En los últimos seis años han migrado 1,8 millones de venezolanos a Colombia, 1,1 millones a Perú, 450.000 a Ecuador, 460.000 a Chile, 270.000 a Brasil, 180.000 a Argentina, 103.000 a México, 230.000 al Caribe y 520.000 a Estados Unidos.
La Universidad Católica Andrés Bello de Caracas, único medidor fiable de la crisis ante la opacidad gubernamental, indica que el salario mínimo real, sumados los subsidios alimentarios, es de dos dólares mensuales. Hoy el PIB es una cuarta parte del de 2013. La producción petrolera ronda los 700.000 barriles diarios, frente a los 3,7 millones de barriles diario de 1998. El crecimiento demográfico en el último lustro fue negativo, de unos 340.000 niños, un 1,1% menos.
Aversión al desfavorecido
En el rechazo a los haitianos y venezolanos parece existir algo más que xenofobia o racismo, quizá lo que la escritora y filósofa española, Adela Cortina, llama aporofobia, es decir, fobia a las personas pobres o desfavorecidas, solo por el hecho de serlo.

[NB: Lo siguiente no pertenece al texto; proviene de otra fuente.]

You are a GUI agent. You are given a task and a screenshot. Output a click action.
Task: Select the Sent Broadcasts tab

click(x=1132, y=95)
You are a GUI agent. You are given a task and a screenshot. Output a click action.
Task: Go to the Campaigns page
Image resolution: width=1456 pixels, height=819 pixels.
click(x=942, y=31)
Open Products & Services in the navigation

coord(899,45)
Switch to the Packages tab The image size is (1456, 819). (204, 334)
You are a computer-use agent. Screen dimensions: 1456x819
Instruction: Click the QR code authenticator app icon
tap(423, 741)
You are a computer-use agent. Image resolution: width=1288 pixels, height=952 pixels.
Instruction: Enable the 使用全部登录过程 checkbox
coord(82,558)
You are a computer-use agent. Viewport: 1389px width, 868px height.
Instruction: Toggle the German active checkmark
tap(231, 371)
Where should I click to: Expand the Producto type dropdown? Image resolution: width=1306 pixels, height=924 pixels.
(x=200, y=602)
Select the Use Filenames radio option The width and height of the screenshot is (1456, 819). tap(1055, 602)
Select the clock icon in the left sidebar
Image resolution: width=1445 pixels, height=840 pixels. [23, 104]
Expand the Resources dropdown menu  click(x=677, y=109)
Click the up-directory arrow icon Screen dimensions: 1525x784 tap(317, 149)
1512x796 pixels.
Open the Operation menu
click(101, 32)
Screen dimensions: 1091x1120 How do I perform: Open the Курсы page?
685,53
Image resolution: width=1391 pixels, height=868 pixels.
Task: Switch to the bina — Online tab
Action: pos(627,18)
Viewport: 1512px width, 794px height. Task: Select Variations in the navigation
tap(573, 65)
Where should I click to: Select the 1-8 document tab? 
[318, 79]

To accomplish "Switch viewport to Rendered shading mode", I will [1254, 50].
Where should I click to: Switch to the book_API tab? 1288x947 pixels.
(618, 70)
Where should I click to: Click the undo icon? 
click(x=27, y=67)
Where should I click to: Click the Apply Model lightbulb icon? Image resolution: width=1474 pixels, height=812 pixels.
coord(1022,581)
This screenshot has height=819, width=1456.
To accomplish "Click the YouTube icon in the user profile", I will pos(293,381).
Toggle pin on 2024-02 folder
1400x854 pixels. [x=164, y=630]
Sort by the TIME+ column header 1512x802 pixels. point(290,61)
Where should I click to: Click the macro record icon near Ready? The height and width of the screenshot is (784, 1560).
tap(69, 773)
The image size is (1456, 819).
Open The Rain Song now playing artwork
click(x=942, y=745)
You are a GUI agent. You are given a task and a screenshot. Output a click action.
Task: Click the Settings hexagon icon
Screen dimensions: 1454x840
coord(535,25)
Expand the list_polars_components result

Cortina acuñó el término a partir de dos vocablos griegos: áporos (pobre, desvalido) y fobéo (temer, odiar, rechazar) recordando que la palabra se le ocurrió cuando percibió que la mayoría de veces no se rechaza a los extranjeros si tienen medios de vida (dinero). El rechazo se produce si son pobres o mendigos, sobre todo si se les asocia a minorías étnicas marginadas. La Real Academia de la Lengua ha adoptado el término para definir la aversión hacia los desfavorecidos.
La filósofa valenciana cree importante que exista una palabra para nombrar ese tipo específico de odio que surge cuando hay personas que no pueden dar nada a cambio y los mecanismos sociales de reciprocidad dejan de funcionar. Poner nombres a las cosas es más necesario aún si son patologías sociales que la gente no quiere reconocer ni siquiera que existen.